## Aim of the task
Gather every line of the entries that includes the word "agent".

───── Data records

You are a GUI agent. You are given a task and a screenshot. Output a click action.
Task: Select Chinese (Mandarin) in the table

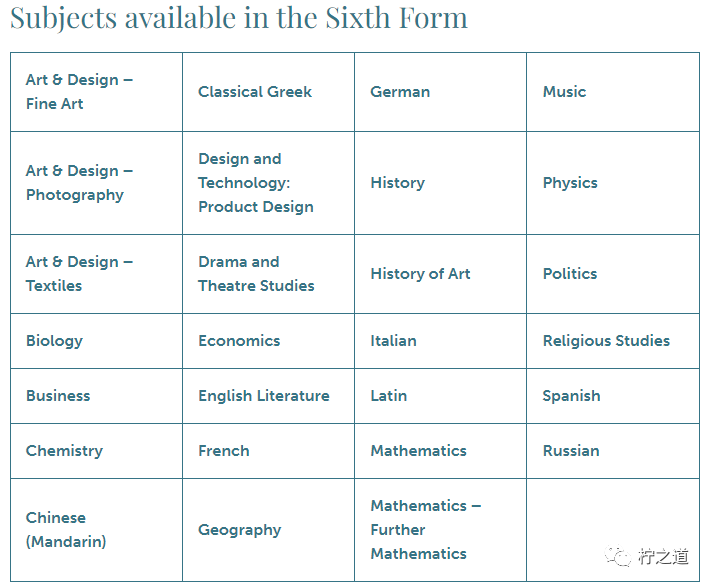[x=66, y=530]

──────────
───── Data records

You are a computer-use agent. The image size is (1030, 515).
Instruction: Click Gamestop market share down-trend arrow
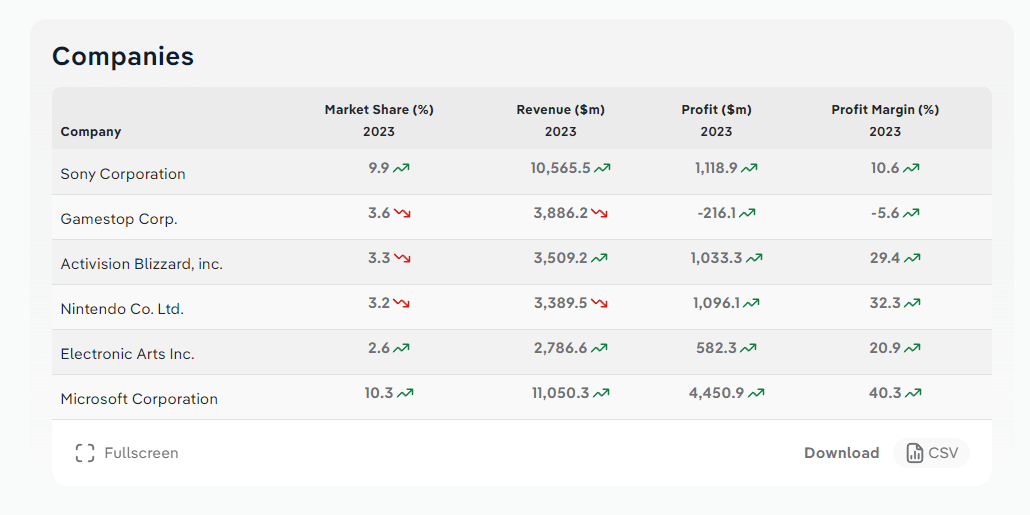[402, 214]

──────────
───── Data records

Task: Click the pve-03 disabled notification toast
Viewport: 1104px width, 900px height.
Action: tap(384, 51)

──────────

## Written reply
You are a GUI agent. You are given a task and a screenshot. Output a click action.
You are a computer-use agent. The image size is (1030, 515).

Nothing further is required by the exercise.